Mother-Fetus Immune Cross-Talk Coordinates Extrinsic/Intrinsic Embryo Gene Expression Noise and Growth Stability

Developmental instability (DI) is thought to be inversely related to a capacity of an organism to buffer its development against random genetic and environmental perturbations. DI is represented by a trait's inter- and intra-individual variabilities. The inter-individual variability (inversely referred to as canalization) indicates the capability of organisms to reproduce a trait from individual to individual. The intra-individual variability reflects an organism's capability to stabilize a trait internally under the same conditions, and, for symmetric traits, it is expressed as fluctuating asymmetry (FA). When representing a trait as a random variable conditioned on environmental fluctuations, it is clear that, in statistical terms, the DI partitions into extrinsic (canalization) and intrinsic (FA) components of a trait's variance/noise. We established a simple statistical framework to dissect both parts of a symmetric trait variance/noise using a PCA (principal component analysis) projection of the left/right measurements on eigenvectors followed by GAMLSS (generalized additive models for location scale and shape) modeling of eigenvalues. The first eigenvalue represents extrinsic and the second-intrinsic DI components. We applied this framework to investigate the impact of mother-fetus major histocompatibility complex (MHC)-mediated immune cross-talk on gene expression noise and developmental stability. We showed that intrinsic gene noise for the entire transcriptional landscape could be estimated from a small subset of randomly selected genes.
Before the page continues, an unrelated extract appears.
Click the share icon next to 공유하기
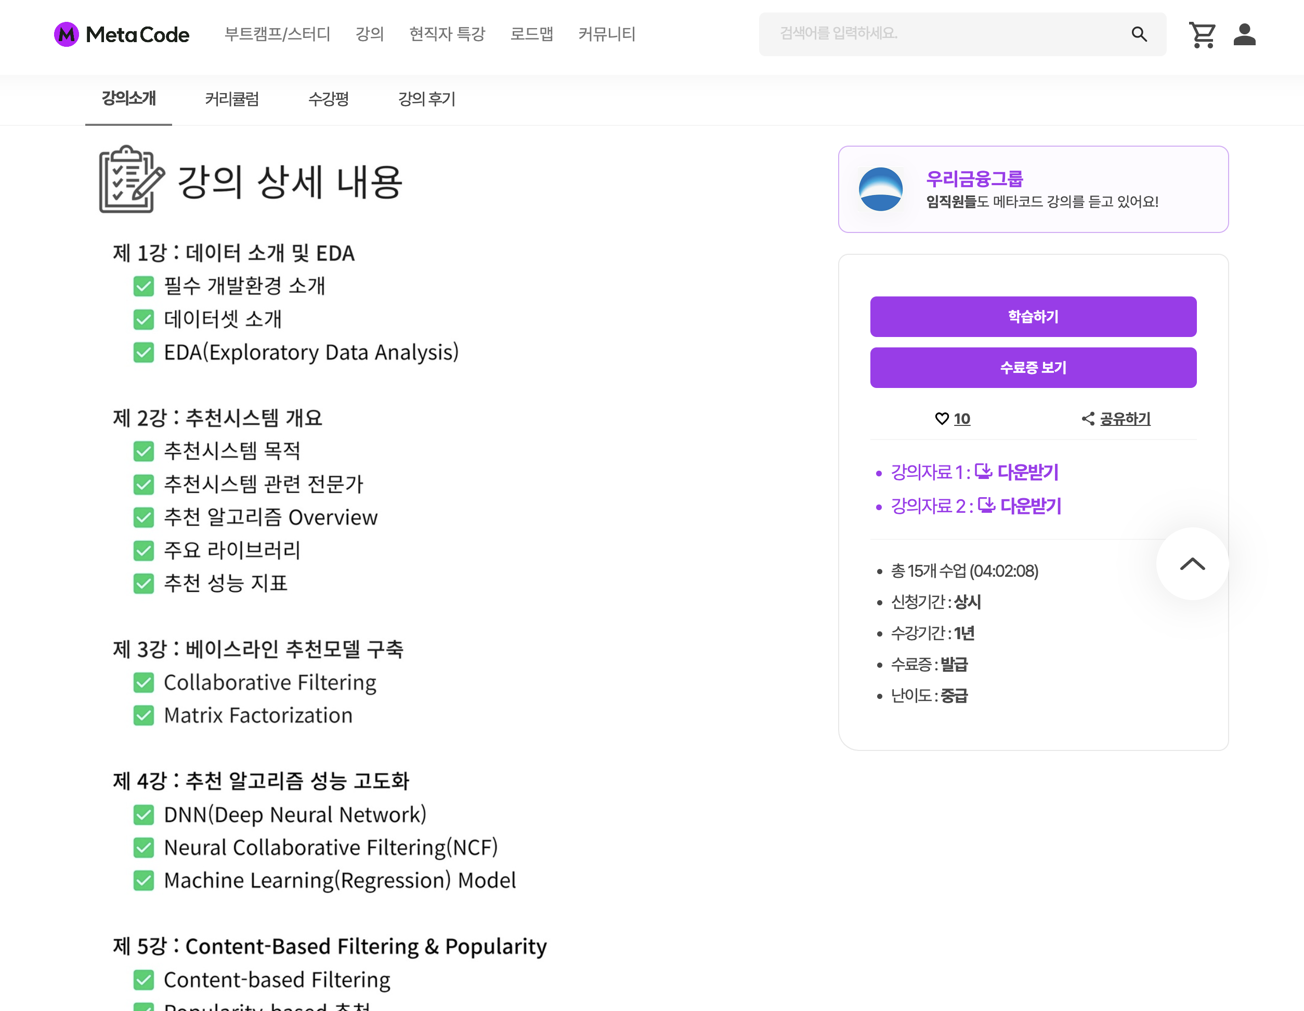Image resolution: width=1304 pixels, height=1011 pixels. pos(1088,419)
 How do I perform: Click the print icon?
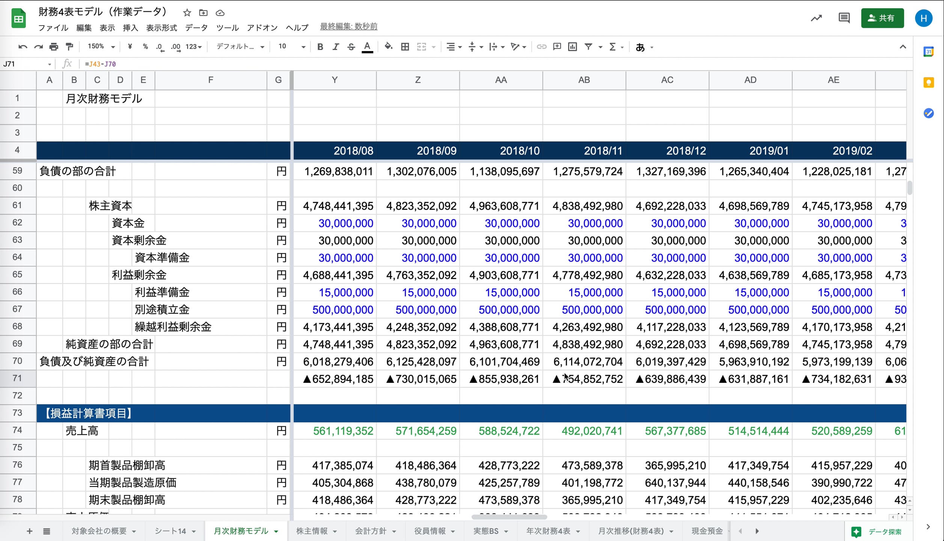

Using a diagnostic set of genes, we found that allogeneic MHC combinations tended to decrease extrinsic and intrinsic gene noise in C57BL/6J embryos developing in the surrogate NOD-SCID and BALB/c mothers. The intrinsic gene noise was negatively correlated with growth (embryonic mass) and the levels of placental growth factor (PLGF), but not vascular endothelial growth factor (VEGF). However, it was positively associated with phenotypic growth instability and noise in PLGF. In mammals, the mother-fetus MHC interaction plays a significant role in development, contributing to the fitness of the offspring. Our results demonstrate that a positive impact of distant MHC combinations on embryonic growth could be mediated by the reduction of intrinsic gene noise followed by the developmental stabilization of growth.

Automated summary

Developmental instability (DI) is inversely related to an organism's ability to buffer its development against genetic and environmental perturbations. DI is represented by inter- and intra-individual variabilities of a trait. This study investigated the impact of mother-fetus MHC interaction on gene expression noise and developmental stability. A statistical framework was used to analyze the extrinsic and intrinsic components of trait variance/noise using PCA projection and GAMLSS modeling. The results showed that MHC combinations could decrease extrinsic and intrinsic gene noise and positively influence embryonic growth stability.